ABOUT THIS TASK:
Among the lines of the records, count those containing the word "computer", then give the number alone.
===== RAW DATA
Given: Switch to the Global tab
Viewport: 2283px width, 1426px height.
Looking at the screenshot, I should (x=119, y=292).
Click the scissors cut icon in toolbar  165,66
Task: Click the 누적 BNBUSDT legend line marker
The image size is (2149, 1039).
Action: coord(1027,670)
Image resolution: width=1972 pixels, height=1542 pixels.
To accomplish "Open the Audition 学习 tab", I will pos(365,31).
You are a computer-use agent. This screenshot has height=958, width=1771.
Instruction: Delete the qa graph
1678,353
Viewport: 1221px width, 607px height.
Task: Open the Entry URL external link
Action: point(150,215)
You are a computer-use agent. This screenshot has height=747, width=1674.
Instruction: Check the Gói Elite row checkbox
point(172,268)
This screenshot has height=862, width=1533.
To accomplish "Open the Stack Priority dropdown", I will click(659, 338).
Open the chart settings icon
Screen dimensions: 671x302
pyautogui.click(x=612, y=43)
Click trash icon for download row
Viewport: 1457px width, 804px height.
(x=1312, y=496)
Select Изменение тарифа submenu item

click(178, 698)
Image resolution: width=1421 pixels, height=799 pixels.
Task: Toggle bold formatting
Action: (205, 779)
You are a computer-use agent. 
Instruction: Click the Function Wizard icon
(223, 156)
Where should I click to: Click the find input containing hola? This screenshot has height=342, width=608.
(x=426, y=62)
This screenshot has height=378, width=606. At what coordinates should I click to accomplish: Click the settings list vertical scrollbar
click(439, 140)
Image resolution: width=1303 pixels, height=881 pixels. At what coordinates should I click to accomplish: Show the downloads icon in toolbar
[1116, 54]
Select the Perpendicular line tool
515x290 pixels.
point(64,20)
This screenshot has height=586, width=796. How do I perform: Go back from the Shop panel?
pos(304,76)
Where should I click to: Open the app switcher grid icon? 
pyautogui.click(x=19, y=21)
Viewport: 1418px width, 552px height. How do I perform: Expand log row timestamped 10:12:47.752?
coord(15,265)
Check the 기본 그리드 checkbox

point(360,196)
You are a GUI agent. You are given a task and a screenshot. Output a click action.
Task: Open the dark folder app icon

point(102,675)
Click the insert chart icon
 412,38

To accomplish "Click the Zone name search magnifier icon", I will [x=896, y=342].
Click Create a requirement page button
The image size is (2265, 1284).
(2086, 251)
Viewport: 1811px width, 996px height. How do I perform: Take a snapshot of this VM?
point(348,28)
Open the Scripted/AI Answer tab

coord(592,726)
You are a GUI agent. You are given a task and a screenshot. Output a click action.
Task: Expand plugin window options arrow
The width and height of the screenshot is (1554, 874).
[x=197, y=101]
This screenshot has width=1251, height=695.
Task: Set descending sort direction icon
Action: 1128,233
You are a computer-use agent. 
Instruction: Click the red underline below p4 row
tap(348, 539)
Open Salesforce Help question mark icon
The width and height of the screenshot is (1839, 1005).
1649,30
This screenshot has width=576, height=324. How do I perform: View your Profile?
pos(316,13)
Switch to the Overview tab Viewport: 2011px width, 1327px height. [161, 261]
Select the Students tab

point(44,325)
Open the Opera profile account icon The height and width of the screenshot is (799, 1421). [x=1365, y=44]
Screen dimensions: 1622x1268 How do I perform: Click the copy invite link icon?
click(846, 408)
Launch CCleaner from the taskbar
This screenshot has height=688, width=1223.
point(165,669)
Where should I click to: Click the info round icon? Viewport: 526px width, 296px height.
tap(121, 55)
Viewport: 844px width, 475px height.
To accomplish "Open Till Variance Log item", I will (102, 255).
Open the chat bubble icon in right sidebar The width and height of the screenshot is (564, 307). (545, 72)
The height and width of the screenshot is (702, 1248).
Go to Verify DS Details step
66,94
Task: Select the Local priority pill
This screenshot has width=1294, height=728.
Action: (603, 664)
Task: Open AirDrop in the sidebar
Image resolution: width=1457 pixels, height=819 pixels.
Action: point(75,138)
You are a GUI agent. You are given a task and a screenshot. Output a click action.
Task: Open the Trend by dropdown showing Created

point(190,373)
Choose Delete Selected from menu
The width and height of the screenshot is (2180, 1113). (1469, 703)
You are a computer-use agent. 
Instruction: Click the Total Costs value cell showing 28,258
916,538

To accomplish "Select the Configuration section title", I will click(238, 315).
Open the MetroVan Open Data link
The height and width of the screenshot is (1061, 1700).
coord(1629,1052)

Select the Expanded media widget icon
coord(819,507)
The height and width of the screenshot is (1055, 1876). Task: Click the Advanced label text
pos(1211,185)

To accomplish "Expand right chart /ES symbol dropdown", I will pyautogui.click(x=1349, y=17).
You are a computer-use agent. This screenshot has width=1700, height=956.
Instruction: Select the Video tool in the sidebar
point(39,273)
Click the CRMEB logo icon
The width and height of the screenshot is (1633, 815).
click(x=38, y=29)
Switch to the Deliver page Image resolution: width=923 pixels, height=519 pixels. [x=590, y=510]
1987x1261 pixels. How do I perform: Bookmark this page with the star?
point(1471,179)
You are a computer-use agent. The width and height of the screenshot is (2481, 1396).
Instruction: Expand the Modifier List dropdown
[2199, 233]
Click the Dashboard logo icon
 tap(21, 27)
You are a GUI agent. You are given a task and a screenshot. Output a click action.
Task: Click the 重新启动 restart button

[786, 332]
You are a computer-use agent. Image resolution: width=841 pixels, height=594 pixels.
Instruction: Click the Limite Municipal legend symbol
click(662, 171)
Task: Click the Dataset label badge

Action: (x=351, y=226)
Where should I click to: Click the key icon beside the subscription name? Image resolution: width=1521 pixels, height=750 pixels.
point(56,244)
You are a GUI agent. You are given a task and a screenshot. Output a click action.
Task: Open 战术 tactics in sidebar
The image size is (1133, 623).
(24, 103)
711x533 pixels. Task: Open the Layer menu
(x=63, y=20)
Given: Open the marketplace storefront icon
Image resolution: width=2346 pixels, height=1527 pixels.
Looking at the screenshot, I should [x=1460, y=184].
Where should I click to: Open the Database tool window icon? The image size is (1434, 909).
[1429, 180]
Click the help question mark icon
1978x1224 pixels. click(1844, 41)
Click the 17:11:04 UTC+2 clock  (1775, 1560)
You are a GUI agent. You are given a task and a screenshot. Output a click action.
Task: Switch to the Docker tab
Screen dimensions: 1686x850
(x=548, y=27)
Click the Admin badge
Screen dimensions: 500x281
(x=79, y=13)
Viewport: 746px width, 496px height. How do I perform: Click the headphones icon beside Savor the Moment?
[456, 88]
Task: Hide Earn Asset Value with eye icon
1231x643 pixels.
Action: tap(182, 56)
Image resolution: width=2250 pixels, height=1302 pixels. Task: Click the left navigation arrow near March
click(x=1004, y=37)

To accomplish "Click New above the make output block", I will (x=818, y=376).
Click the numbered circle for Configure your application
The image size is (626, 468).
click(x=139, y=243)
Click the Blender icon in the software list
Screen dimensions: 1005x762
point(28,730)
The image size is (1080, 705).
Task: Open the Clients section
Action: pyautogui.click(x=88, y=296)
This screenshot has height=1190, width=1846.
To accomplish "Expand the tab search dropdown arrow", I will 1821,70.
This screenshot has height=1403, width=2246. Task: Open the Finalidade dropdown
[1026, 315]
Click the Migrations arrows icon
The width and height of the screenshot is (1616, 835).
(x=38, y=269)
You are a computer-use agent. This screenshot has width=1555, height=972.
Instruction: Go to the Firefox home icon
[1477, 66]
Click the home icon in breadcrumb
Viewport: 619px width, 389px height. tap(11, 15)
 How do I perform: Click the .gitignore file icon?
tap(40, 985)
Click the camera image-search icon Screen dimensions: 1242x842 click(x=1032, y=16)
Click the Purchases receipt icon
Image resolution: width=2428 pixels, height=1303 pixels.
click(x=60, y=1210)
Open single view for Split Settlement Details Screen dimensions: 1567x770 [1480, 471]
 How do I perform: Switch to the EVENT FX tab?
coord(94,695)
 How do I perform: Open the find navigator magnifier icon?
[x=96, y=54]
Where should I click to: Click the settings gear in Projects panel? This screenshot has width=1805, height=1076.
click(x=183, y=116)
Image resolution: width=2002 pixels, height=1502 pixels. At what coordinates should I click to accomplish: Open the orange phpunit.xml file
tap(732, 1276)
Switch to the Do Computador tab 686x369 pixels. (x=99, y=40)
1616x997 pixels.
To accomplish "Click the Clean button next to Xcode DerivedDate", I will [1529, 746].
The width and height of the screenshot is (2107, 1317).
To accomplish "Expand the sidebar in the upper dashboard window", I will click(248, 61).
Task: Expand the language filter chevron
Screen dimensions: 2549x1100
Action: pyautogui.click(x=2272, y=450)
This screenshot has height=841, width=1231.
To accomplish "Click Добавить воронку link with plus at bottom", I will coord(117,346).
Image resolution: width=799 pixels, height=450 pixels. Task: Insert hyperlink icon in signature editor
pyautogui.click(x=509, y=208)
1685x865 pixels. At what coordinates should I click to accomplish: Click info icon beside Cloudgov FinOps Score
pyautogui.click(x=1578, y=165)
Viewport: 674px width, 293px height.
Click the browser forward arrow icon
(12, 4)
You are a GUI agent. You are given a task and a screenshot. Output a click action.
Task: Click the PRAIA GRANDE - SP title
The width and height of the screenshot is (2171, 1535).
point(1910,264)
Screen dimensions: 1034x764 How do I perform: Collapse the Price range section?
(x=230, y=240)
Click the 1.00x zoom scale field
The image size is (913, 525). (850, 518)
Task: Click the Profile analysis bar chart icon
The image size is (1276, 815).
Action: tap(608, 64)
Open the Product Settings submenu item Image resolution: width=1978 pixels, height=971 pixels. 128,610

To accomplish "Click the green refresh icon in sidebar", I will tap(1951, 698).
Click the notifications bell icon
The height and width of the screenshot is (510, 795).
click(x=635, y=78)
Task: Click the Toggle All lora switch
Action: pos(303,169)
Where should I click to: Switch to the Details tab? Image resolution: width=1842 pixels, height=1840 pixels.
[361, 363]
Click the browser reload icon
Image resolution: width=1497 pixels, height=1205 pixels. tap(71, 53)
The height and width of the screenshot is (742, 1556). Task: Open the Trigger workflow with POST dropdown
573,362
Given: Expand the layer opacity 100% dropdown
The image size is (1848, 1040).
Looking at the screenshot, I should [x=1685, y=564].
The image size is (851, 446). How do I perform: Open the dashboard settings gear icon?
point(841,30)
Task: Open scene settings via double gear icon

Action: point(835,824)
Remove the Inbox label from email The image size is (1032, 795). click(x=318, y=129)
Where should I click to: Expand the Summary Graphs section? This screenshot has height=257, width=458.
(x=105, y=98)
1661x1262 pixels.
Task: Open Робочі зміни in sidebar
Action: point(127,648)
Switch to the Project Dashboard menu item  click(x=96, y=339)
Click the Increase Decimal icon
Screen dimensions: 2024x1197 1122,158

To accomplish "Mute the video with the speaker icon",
==========
RESPONSE:
9